Data for this task:
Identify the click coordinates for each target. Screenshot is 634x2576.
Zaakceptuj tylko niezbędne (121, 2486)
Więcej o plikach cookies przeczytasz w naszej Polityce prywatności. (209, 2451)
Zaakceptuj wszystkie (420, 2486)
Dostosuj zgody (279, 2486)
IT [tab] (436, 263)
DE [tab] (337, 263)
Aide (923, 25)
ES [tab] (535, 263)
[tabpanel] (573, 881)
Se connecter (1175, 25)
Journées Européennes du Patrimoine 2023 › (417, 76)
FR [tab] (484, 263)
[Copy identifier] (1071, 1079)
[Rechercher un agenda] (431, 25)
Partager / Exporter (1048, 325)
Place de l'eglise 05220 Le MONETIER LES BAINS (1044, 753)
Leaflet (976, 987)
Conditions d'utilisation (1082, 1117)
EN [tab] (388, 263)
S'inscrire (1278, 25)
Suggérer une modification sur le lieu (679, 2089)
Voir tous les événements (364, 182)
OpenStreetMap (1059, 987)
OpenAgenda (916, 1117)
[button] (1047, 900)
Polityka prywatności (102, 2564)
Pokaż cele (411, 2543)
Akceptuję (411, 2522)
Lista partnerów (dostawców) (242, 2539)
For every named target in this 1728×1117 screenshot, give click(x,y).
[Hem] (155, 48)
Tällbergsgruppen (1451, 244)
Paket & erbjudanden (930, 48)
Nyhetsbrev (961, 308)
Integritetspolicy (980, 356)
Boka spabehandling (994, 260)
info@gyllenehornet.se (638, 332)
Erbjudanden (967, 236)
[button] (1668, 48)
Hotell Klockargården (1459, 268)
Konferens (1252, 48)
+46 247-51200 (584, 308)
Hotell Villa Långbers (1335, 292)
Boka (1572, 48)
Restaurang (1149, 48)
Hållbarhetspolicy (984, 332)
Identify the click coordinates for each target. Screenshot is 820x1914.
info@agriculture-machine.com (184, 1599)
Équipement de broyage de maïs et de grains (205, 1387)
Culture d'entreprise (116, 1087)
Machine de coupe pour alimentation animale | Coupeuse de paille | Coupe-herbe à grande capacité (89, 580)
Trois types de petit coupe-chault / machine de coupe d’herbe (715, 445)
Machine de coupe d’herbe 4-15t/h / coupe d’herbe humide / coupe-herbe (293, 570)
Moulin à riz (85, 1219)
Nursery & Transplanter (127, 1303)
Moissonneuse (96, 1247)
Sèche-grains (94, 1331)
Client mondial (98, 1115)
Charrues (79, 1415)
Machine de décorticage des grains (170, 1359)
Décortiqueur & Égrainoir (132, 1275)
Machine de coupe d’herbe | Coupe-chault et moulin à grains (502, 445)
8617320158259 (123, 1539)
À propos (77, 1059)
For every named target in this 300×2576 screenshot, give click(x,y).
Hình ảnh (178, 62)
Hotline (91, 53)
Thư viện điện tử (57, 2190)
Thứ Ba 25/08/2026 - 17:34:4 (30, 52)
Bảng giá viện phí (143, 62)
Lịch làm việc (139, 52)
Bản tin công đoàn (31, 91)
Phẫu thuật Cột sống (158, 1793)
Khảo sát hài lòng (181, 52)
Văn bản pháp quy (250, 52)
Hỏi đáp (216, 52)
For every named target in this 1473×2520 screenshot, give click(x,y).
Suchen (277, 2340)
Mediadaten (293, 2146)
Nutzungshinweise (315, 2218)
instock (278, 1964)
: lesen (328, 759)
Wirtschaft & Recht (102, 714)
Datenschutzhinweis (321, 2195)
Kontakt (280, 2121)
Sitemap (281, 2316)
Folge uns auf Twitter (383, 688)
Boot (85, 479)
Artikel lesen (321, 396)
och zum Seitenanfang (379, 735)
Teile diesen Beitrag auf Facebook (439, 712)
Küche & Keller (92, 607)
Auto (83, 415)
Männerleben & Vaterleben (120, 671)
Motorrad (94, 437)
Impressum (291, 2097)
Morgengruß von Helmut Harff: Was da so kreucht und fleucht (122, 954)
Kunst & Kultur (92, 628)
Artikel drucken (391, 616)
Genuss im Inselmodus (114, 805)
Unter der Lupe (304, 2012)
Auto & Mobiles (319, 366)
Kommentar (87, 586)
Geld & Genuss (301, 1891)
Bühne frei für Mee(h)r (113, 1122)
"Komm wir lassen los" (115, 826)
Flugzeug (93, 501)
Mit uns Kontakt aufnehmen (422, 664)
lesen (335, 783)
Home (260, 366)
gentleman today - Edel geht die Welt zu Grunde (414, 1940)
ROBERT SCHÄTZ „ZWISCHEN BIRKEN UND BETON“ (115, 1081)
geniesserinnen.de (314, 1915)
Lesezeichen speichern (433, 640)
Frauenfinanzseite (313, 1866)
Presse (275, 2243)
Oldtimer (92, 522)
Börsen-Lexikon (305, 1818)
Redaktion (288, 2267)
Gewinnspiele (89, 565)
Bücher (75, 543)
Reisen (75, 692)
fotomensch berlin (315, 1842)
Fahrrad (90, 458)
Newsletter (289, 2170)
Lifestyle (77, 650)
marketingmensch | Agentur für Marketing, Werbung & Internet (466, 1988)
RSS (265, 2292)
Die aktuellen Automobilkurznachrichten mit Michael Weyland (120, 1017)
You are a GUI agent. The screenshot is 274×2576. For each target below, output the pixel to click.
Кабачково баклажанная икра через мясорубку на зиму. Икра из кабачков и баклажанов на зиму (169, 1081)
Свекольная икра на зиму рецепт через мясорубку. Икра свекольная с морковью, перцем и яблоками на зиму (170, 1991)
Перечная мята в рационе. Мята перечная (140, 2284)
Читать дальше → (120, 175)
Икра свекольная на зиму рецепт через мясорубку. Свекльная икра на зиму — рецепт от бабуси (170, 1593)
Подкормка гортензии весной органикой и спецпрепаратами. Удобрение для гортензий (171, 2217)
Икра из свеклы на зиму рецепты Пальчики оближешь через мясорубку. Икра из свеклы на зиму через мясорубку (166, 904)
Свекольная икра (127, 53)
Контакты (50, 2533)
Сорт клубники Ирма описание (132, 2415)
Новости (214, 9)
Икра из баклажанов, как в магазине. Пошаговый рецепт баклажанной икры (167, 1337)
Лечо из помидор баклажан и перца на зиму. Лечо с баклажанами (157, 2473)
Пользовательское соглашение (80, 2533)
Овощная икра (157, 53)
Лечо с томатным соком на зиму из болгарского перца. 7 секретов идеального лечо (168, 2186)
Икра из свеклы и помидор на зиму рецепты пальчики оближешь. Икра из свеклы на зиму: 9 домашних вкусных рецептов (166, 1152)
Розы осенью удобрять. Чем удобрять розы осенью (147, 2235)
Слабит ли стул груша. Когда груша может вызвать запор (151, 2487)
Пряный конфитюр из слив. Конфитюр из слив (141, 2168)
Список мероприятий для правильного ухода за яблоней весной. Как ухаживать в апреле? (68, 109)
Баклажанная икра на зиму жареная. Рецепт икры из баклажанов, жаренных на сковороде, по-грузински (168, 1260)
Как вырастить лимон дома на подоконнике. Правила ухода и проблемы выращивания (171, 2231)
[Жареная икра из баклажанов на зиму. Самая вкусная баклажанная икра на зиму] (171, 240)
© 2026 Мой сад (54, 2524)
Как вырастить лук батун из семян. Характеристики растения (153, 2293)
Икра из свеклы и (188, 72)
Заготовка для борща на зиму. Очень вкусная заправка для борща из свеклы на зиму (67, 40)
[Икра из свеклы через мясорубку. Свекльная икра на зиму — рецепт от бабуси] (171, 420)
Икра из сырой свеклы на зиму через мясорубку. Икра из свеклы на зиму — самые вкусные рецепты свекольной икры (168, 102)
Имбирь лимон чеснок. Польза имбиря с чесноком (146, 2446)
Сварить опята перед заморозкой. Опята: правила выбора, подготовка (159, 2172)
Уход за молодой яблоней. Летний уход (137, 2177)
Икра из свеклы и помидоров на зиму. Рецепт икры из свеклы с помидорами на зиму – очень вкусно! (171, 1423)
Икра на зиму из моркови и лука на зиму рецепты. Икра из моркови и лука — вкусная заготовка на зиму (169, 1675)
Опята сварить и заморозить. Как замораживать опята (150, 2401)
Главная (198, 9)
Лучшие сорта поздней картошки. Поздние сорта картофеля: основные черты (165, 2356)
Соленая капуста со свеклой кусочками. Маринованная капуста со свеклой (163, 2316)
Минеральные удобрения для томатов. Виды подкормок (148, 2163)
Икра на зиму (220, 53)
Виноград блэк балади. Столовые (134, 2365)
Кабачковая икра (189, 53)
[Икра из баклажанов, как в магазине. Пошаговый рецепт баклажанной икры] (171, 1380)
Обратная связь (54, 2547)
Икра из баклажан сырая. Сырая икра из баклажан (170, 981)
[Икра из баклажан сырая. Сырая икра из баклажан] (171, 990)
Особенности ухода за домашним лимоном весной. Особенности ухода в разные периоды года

Exercise details: Working from the records above, write out verbatim only the lines from the line containing "Küche & Keller (92, 607)" through the line containing "Fahrrad (90, 458)".

Exercise response:
Küche & Keller (92, 607)
Auto (83, 415)
Männerleben & Vaterleben (120, 671)
Motorrad (94, 437)
Impressum (291, 2097)
Morgengruß von Helmut Harff: Was da so kreucht und fleucht (122, 954)
Kunst & Kultur (92, 628)
Artikel drucken (391, 616)
Genuss im Inselmodus (114, 805)
Unter der Lupe (304, 2012)
Auto & Mobiles (319, 366)
Kommentar (87, 586)
Geld & Genuss (301, 1891)
Bühne frei für Mee(h)r (113, 1122)
"Komm wir lassen los" (115, 826)
Flugzeug (93, 501)
Mit uns Kontakt aufnehmen (422, 664)
lesen (335, 783)
Home (260, 366)
gentleman today - Edel geht die Welt zu Grunde (414, 1940)
ROBERT SCHÄTZ „ZWISCHEN BIRKEN UND BETON“ (115, 1081)
geniesserinnen.de (314, 1915)
Lesezeichen speichern (433, 640)
Frauenfinanzseite (313, 1866)
Presse (275, 2243)
Oldtimer (92, 522)
Börsen-Lexikon (305, 1818)
Redaktion (288, 2267)
Gewinnspiele (89, 565)
Bücher (75, 543)
Reisen (75, 692)
fotomensch berlin (315, 1842)
Fahrrad (90, 458)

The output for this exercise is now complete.